Disregarding international law is one thing, but disregarding foundational democratic rights is quite another. Despite the government’s acknowledgement of habeas corpus, this is what the illegal immigration bill does. Inherent in the system proposed in the legislation is the refusal of access to the courts by those detained under its provisions. It is almost impossible to reconcile this with claims of habeas corpus from those detained.

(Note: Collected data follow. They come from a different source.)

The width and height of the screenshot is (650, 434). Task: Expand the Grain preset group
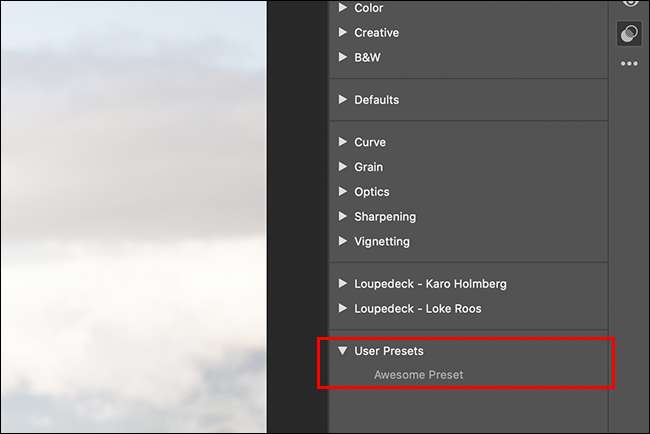[343, 167]
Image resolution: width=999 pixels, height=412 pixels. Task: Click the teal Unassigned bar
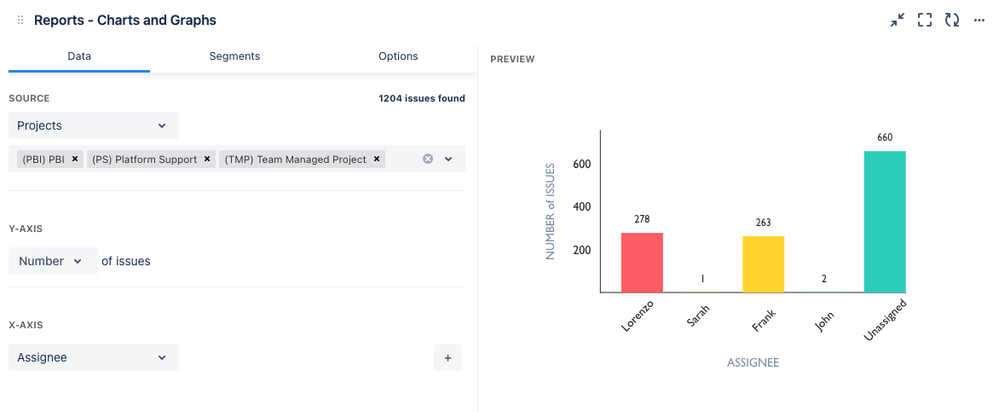885,222
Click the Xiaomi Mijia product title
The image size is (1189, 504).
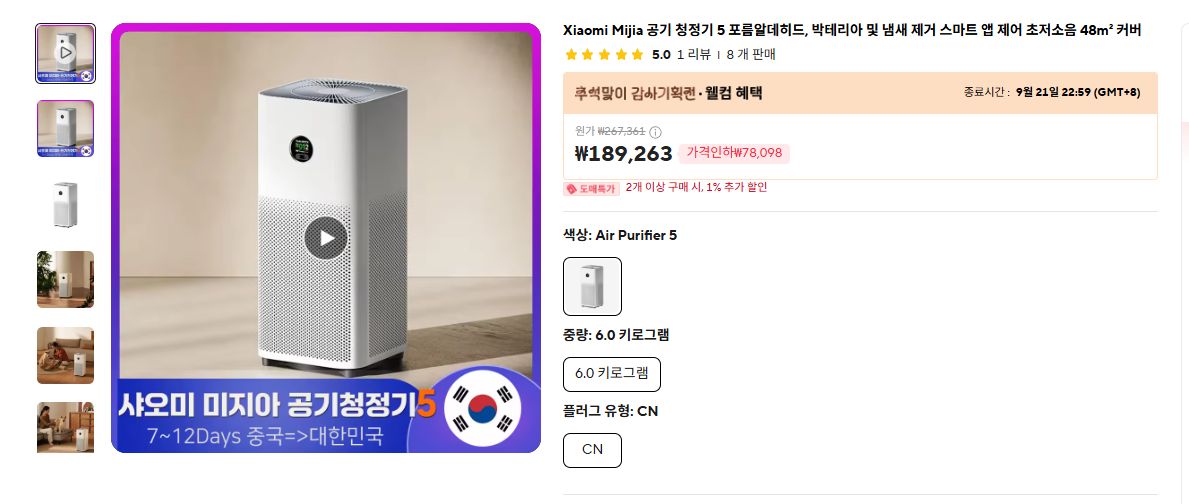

The question is what the government expects to happen as a result? It may be that they are thinking that the courts have been put in their box along with the common law, and that despite what Lord Toulson said in Kennedy, the common law has become an ossuary. Such optimism might not be naive given the court’s recent decision-making, but it may be futile. Even Lord Reed has shown that when it comes to questions of the common law that go to unquestionably democratic fundamentals, he is unwilling to sit back and give the government free rein. The modern slavery laws might not apply to refugees if this bill passes, but the more ancient ones still will.